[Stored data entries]
======

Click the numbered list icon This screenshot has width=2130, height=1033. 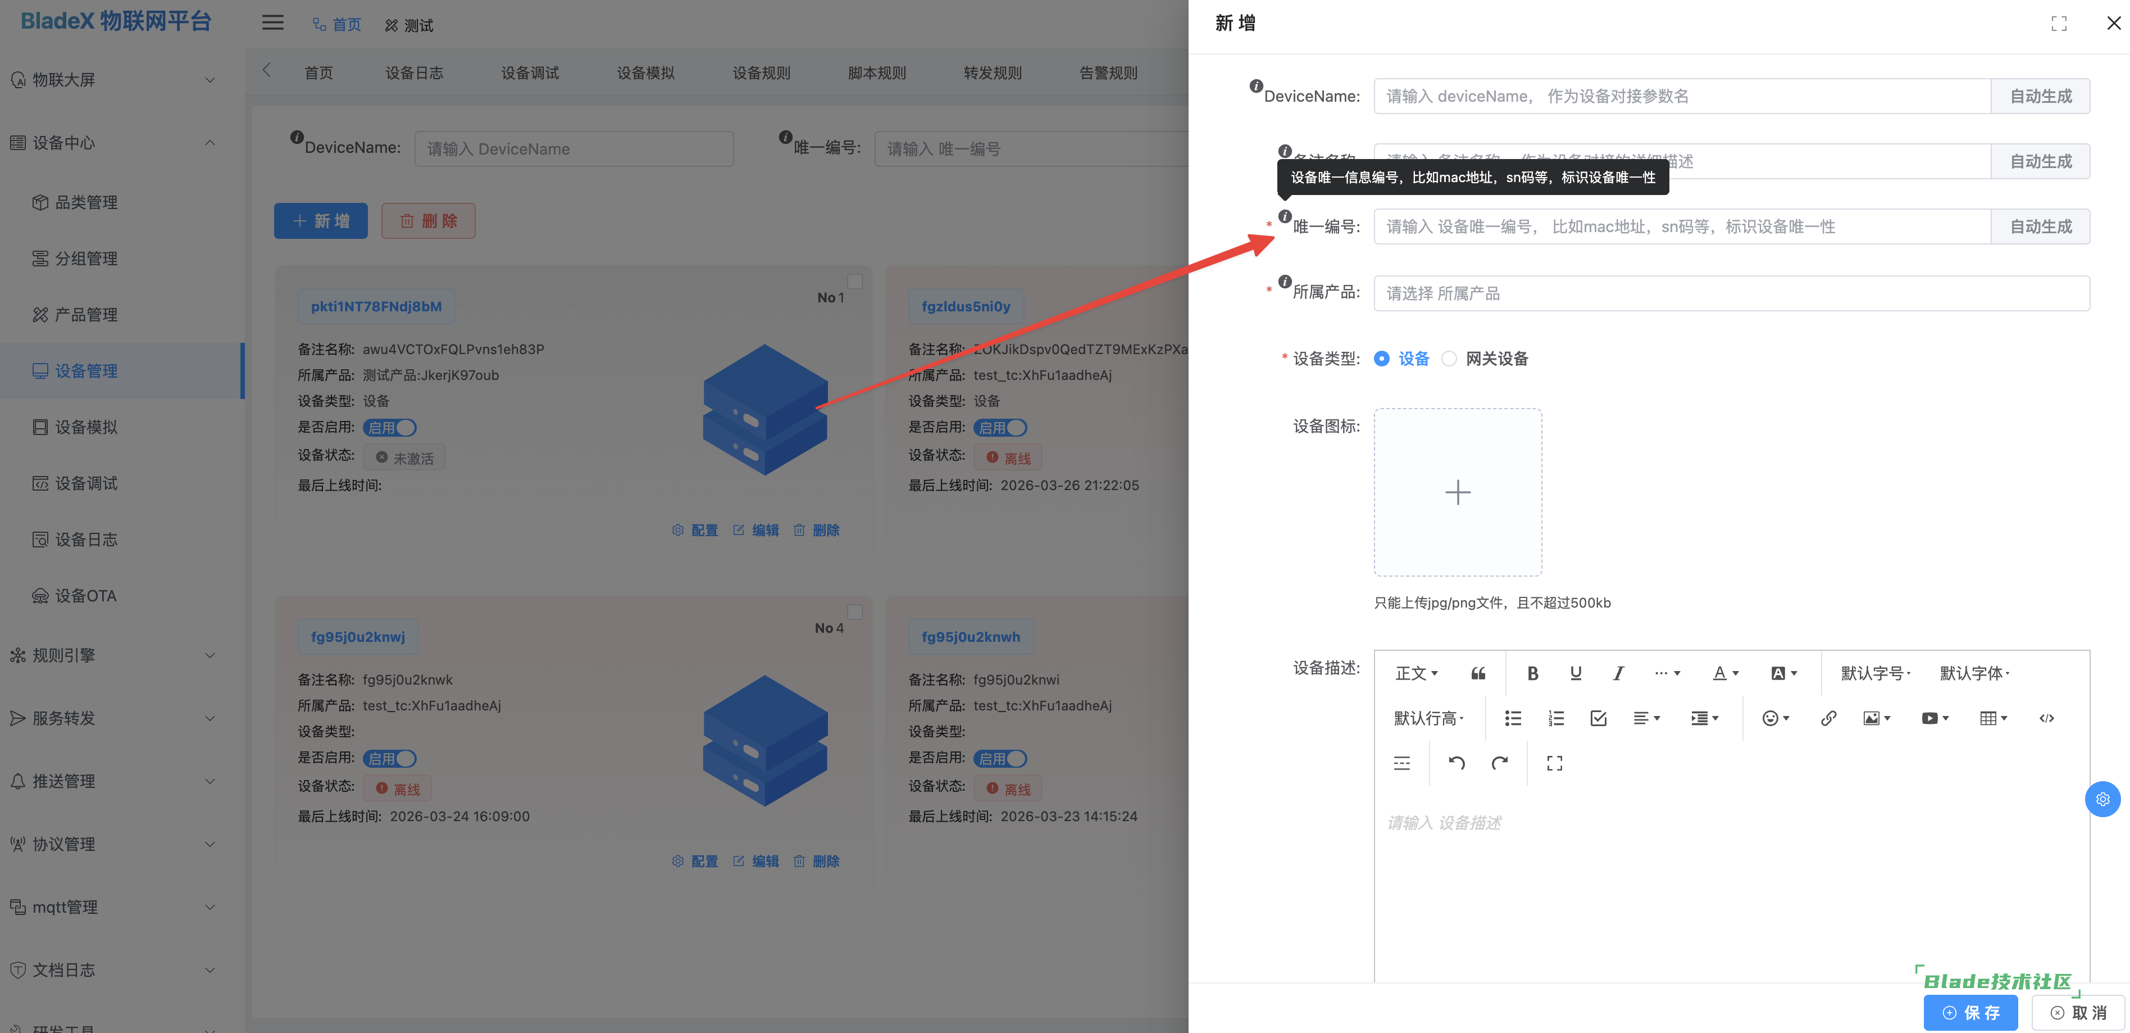coord(1555,718)
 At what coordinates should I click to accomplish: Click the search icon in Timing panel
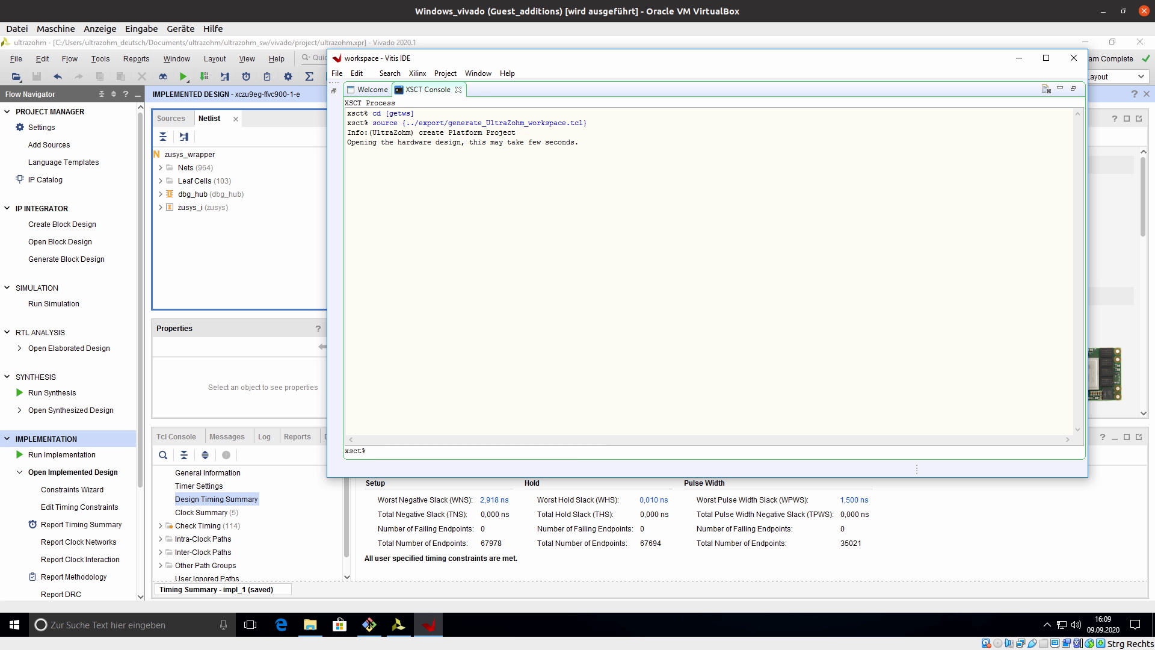tap(163, 455)
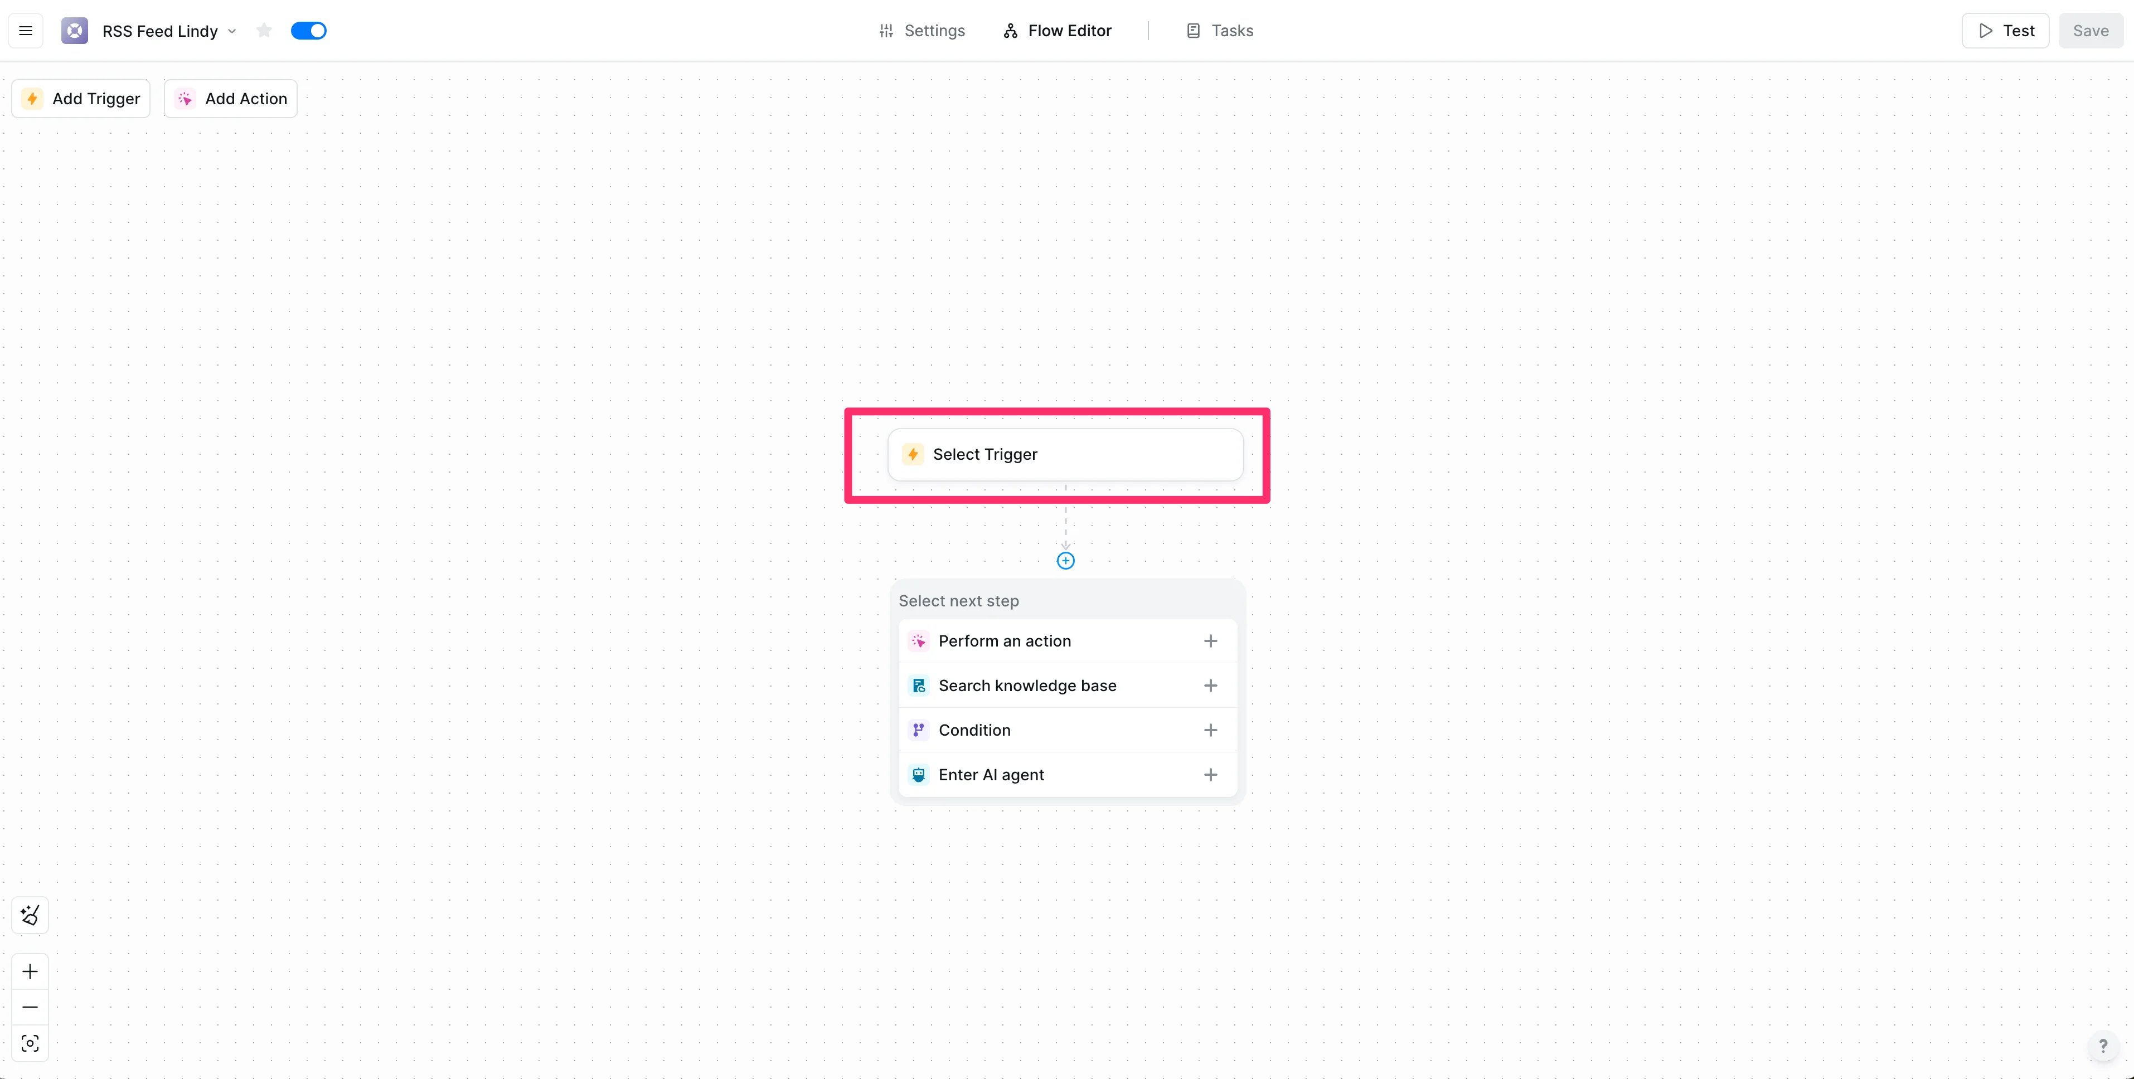
Task: Fit the flow view to screen
Action: pyautogui.click(x=30, y=1043)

======

### What to do
Copy only this, please: the line with "At what coordinates" and every line after it through the end of the data, with no pictures.

### Exercise response
 At what coordinates should I click to accomplish: Click the search icon in Timing panel
tap(163, 455)
Task: Fit the flow view to screen
Action: pyautogui.click(x=30, y=1043)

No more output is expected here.